The wider effects of these misalignments between law and practice is to feed a particular kind of antinomian culture in the Church, one in which the validity of the law is effectively tied to the desire of the authority to enforce it — or not.
That kind of culture leads to the problem of excesses in some places and some issues, and relative laxity in others, and can sap coherence and credibility from the Church’s governing structures.
Of course, there are several ways in which Pope Leo could address the issue, either for the sake of coherence around the conclave itself or for the wider example it could offer the Church.
The pope could, for example, issue a letter to the College of Cardinals reminding them of the oaths of secrecy they all took during the conclave, the perpetual nature of that secrecy, and spell out the dispensations he has given (or not given) to these obligations.
Such a letter from Leo would in all likelihood instill a renewed sense of seriousness in the cardinals without the pope having to cite particular examples, still less publicly invoke legal sanctions.
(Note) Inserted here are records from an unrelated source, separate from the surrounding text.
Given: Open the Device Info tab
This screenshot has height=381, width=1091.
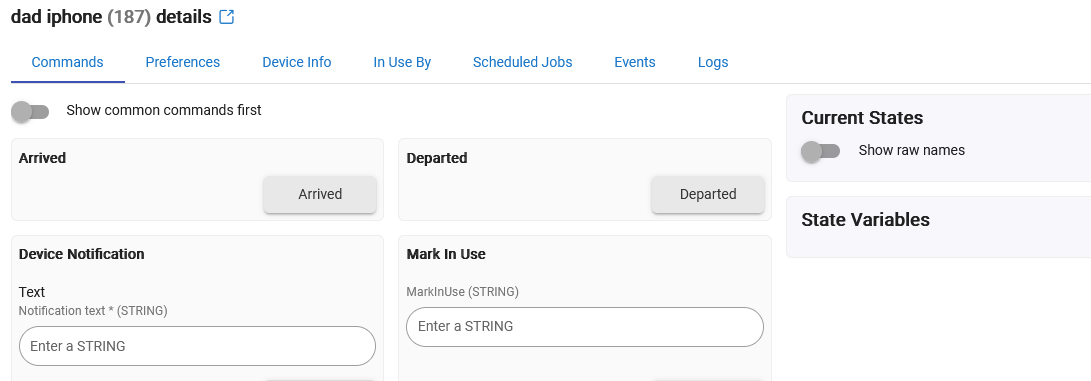Looking at the screenshot, I should coord(296,62).

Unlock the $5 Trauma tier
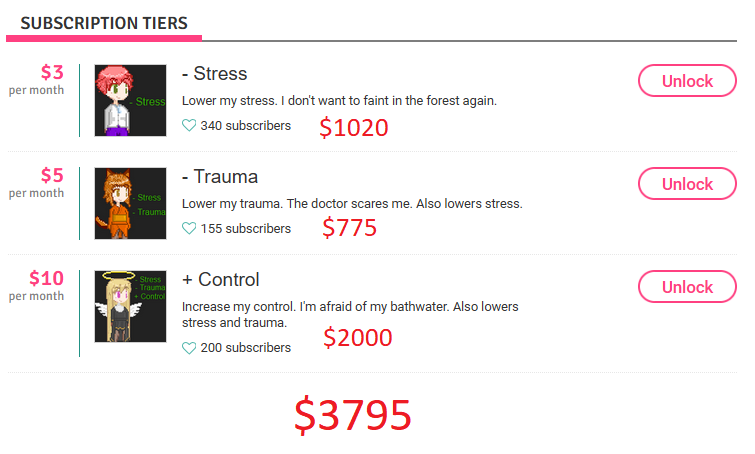pyautogui.click(x=687, y=184)
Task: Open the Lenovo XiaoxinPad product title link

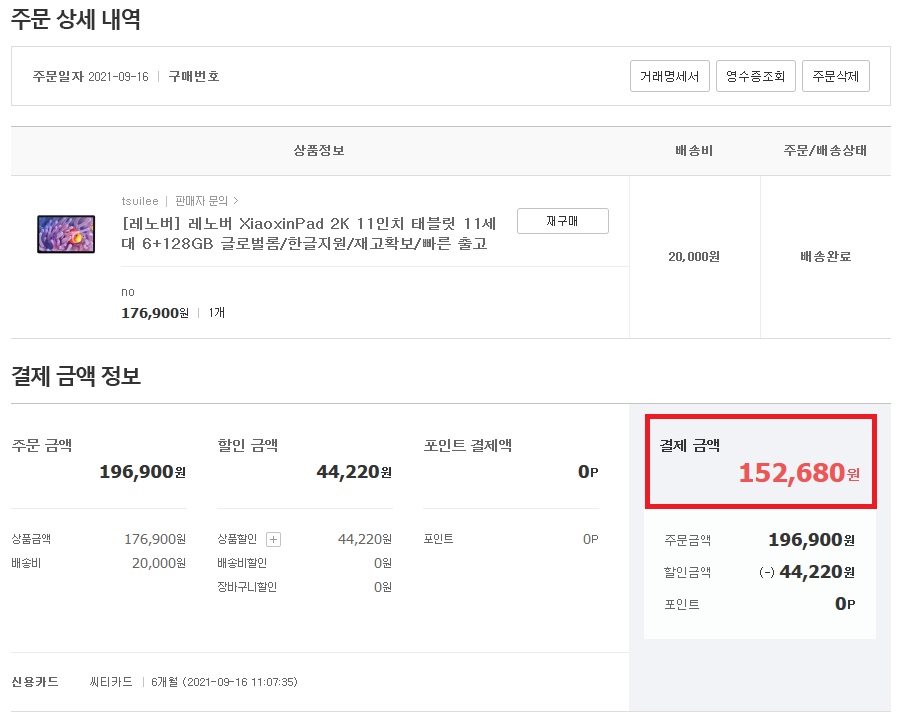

Leo could, of course, opt to go in a different direction entirely and change the law to loosen the secrecy provisions of Universi Domenici Gregis so that they covered only those things which he believes should be truly out of bounds for public discussion.
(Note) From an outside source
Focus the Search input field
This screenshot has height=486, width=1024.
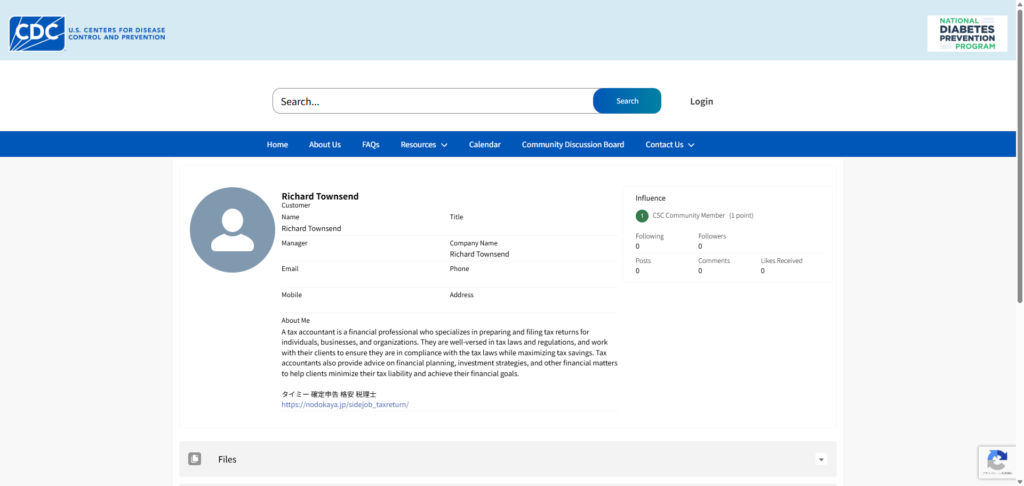click(432, 101)
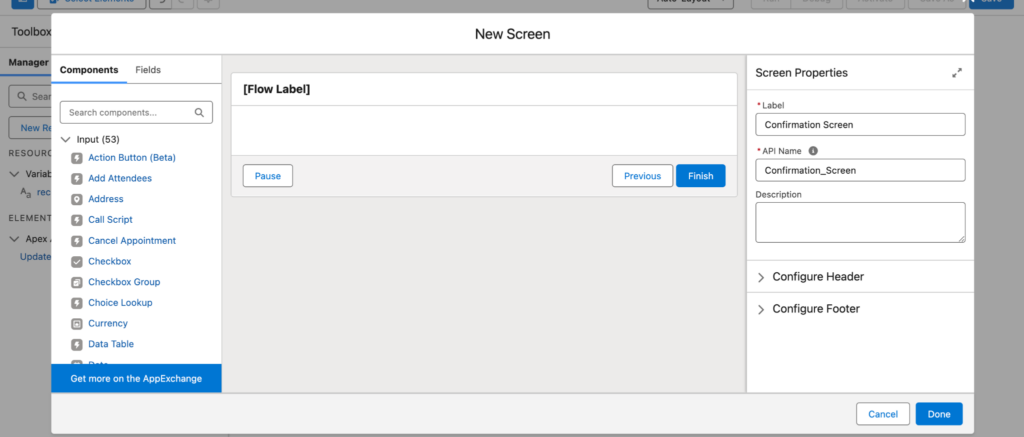Click the Done button

(939, 414)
Crafting precise legal language to draw a bright line between what can and cannot be discussed would be a real challenge for canonists, of course. But such a move would have the arguable benefits of refocusing the law on what matters most, and recognizing that the culture of tacit approval for excommunicable breaches is unhealthy.
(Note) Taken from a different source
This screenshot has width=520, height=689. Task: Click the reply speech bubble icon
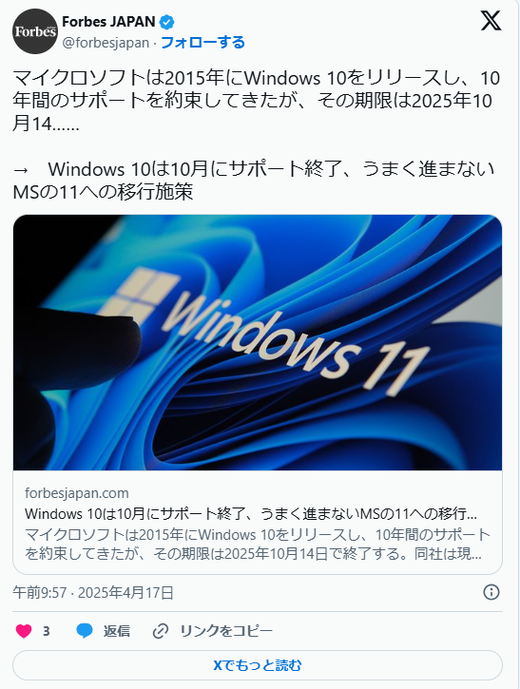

The third option, of course, would be for Leo to simply let the whole matter play out on its own without drawing attention to it, as was the habit of his immediate two predecessors. Almost a year after his election, and with the publication of the new book this week, it seems unlikely any new major or shocking revelations will come to light about the 2025 conclave.
It is fair to say that Leo could reasonably assume any serious breaches of secrecy will be for his eventual successors to deal with and leave it to them. But, given how each conclave now seems to be less secret than the last, eventually there may be a future pope who is left to rue his predecessors’ decisions not to act.


From what I can tell, the book uses almost exclusively anonymous sources. It seems these cardinals know about the implications of their oath, but they just don't care.
Its just sad that those who are called to lead the church seemingly have no issue lying to themselves and the world when they take this oath, and excommunicating themselves when they share details about it.
Edit: The book also frames Pope Leo's election as a "surprise of Pope Francis" which just seems weird. Are any other popes talked about in this way?
Typo alert: 'it is rare for the Church to aknowledge, let alone discuss' should be acknowledge.
Good article and reflection. Should this book hold a place in the life of any Catholic, or should it be diligently avoided? I struggle to think of a reason to read it beyond curiosity, and any tacit encouragement of lawbreaking to the cardinals seems unwise. But is this a case like the sexual abuse crisis, where knowledge of the scandal may aid vigilance for similar ecclesiastical behaviours?